Dr.Sid
Philosopher
So the question now remains how to utilize poorly inserted connectors in interstellar travel.
So the question now remains how to utilize poorly inserted connectors in interstellar travel.
Thanks for the split .. just in time !
BREAKING NEWS: Error Undoes Faster-Than-Light Neutrino Results
http://news.sciencemag.org/scienceinsider/2012/02/breaking-news-error-undoes-faster.html
A lot of people are focussing on possible errors on the travel distance, but there's another important distance that's just as important - cables.
Hmm.
Yes, it's true, I'm a genius.![]()
So the question now remains how to utilize poorly inserted connectors in interstellar travel.
After tightening the connection and then measuring the time it takes data to travel the length of the fiber, researchers found that the data arrive 60 nanoseconds earlier than assumed.
http://news.sciencemag.org/sciencein...es-faster.html
The first question I'm sure a lot of very bright researchers would ask would be, "I thought you said you checked all the connections many times, didn't you?"
I am not very familiar with fiber optic connectors. Does anyone have an explanation for how a loose connection can cause "data [to arrive] 60 nanoseconds earlier than assumed?"
The speed of light varies depending on the medium it travels through. A gap between the end of the fiber cable and the pick-up in the conenctor means it travels through a bit of air first.
The speed of light varies depending on the medium it travels through. A gap between the end of the fiber cable and the pick-up in the conenctor means it travels through a bit of air first.
Well that could hardly account for 60ns. Light will travel roughly 60 feet in that time. Air slows down light only marginally.

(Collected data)

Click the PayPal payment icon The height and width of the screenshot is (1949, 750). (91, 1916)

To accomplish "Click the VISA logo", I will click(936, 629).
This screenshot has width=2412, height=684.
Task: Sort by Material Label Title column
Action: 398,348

**Task description**
Pick up the forum thread about the neutrino timing error after its final post and continue it. The listing plays no part in the work here.

**Your response**
Interesting theory someone mentioned on BadAstronomy was that the device sometimes failed to transfer the data (due to losses or reflection) .. and simple resent the data again. Such protocol can act on pretty low level, unknown to user, and without any effect if the connection is fine.
I'd have loved to see Feynman sit down with the schematics of the experiment, take a sip of coffee, and say "Uhm, check connector on cable S3488/Q5677." Tech, checks it, and ..."OMG!, it's loose!"20 minutes later, up and running.
If I'm remembering 'surely you're joking, Mr Feynman' correctly, to paraphrase he'd not understand some symbol in the diagram, point at it and ask 'what about that?', expecting an answer of the form 'The Frobditz is needed because of Quuxon variation', but get 'ooo, we'd not noticed that before'.
If I'm remembering 'surely you're joking, Mr Feynman' correctly, to paraphrase he'd not understand some symbol in the diagram, point at it and ask 'what about that?', expecting an answer of the form 'The Frobditz is needed because of Quuxon variation', but get 'ooo, we'd not noticed that before'.
So all this could have been avoided by phoning any half decent IT support person, bloody hell the first thing I check if something doesn't work is "Is it plugged in?".
Speculating wildly, a dodgy fibre optic connector could cause the signal shape to degrade such that the sensor triggers later. Rather than a nice clean square wave popping out, you now have a sine-wave with an effective phase-delay.
That's been my only guess, but I'm skeptical that a fiber-optic signal from a timing unit would have such a sloooooooow rise time.
This is from memory, so forgive me if some details are wrong ...
He was asked to review the design for the processing of uranium. A drawing was laid on the table in front of him. Not wanting to reveal to the others that he didn't know what the symbols on the drawing meant, he decided to get them to explain it to them. He pointed at something that he guessed was a valve and asked something like "what happens if this valve fails?"
That lead to a discussion of the effects if the valve failed and the belief by the others that Feynman had understood the process and recognized a problem.
-- Roger
I'm sure we have all been in this position...and we just quietly smile. Speculation of course, but this equipment probably has hundreds of fiber optic in/out cables and is significantly more complicated than merely a detector that can be delayed by a bad connection. I'm thinking one of hundreds of crucial signals was just missing, and consequently introduced the delay. The reason I suspect this is because one of the articles stated that they would have to confirm this as the solution by testing in several months. Why could they not just deduce that this was the problem? It must be very complicated from a troubleshooting point of view. Just my opinion.They thought he had solved the problem by merely glancing at the blueprint.